The case was brought in June 2022 by one of its investors, Hong Kong-based Top Shine Global, which said that Evergrande had not honoured an agreement to buy back shares.

But what they are owed is a fraction of Evergrande’s total debts.

The vast majority of the money Eergrande owes is to lenders in mainland China, who have limited legal avenues to demand their money.

Foreign creditors, in contrast, are free to bring cases to court outside mainland China and some have chosen Hong Kong, where Evergrande and other developers are listed, to bring lawsuits against it.

Following a winding up order, the companies’ directors will cease to have control.

A provisional liquidator – either a government employee or a partner from a professional firm – would be likely to be appointed by the court, according to Derek Lai, the global insolvency leader at professional services firm Deloitte.

After meetings with creditors, the formal liquidator will be appointed within several months.

But most of Evergrande’s assets are in mainland China and despite the “one country, two systems” slogan, there are thorny jurisdictional issues.

There is an agreement between the courts of China and Hong Kong to recognise the appointment of liquidators but Mr Lai says that as far as he is aware, “only two out of six applications” have been recognised by courts of three pilot areas in mainland China.

The Chinese Communist Party also seems eager to keep developers afloat to make sure that homebuyers who bought property before building work began get what they paid for.

That means Beijing could choose to shrug off the Hong Kong court order.

“Even if the appointed liquidator is mutually recognised in Hong Kong and mainland China, he or she would need to follow the laws of mainland China when conducting approved liquidation-related matters there,” Mr Lai adds.

The liquidation order against the parent company does not mean an immediate suspension of Evergrande’s construction work, either.

“This does not place all of the subsidiaries into liquidation,” says Nigel Trayers, managing director of restructuring at business advisory firm Grant Thornton, adding that liquidators may seek to take control of certain subsidiaries after conducting investigations.

“But they would need to do this by either seeking to place the subsidiaries into liquidation or by appointing themselves as directors of those subsidiaries,” he adds.

“In doing this, they will need to move through the corporate structure layer by layer and there may be certain challenges in doing this in practice.”
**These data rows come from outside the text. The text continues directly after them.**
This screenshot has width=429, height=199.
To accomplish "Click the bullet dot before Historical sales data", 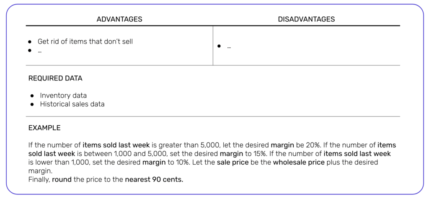I will coord(32,105).
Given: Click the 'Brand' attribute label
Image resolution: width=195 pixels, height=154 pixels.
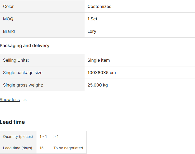Looking at the screenshot, I should (9, 31).
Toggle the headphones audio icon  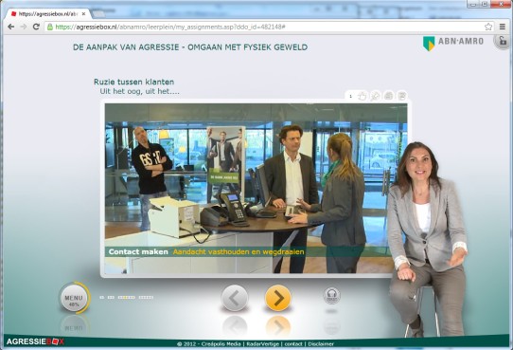332,296
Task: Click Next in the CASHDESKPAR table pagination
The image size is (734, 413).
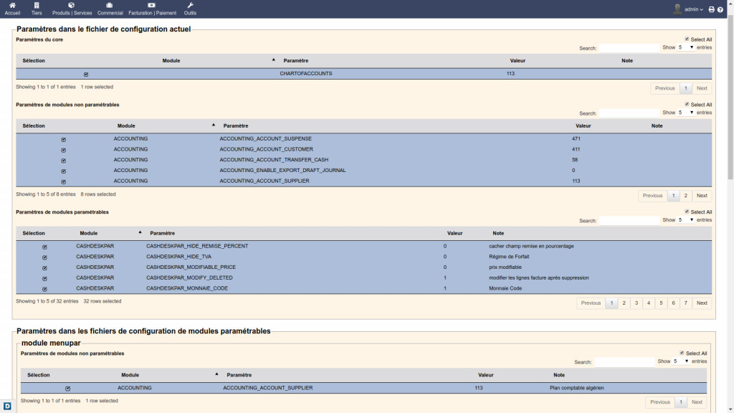Action: pyautogui.click(x=702, y=303)
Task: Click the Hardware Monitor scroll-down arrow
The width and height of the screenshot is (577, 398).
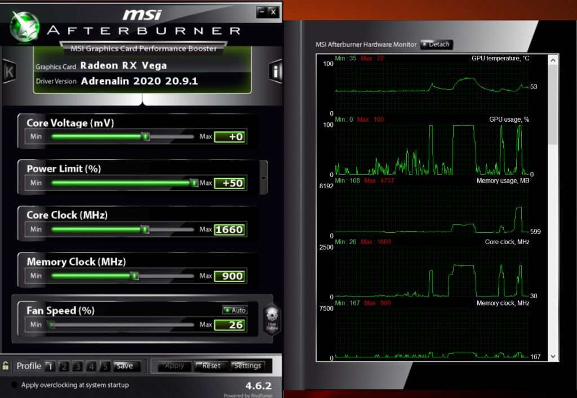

Mr Lai points out that despite the liquidation order, “if a company is insolvent, it is not likely that unsecured creditors would recover the full amount of their claims”.

Foreign creditors are also unlikely to get their money before mainland creditors.

Even if Judge Chan’s orders are not carried out in China, it sends a strong message and gives a clue on what other developers and creditors may face.

She presides over not just Evergrande, but also other defaulted developers such as Sunac China, Jiayuan and Kaisa.

Last May, she ordered the liquidation of Jiayuan after its lawyers failed to explain why they needed more time to iron out their debt restructuring proposal.

“How an offshore liquidator would be treated by onshore stakeholders when there are significant local creditors and considerations at play remains to be seen,” says Daniel Margulies, a partner at global law firm Dechert in Hong Kong, who specialises in restructuring matters in Asia.

Evergrande had been working on a new repayment plan but in August last year filed for bankruptcy in the US in a bid to protect its American assets as it worked on a deal.

The following month, its chairman Hui Ka Yan was put under police surveillance.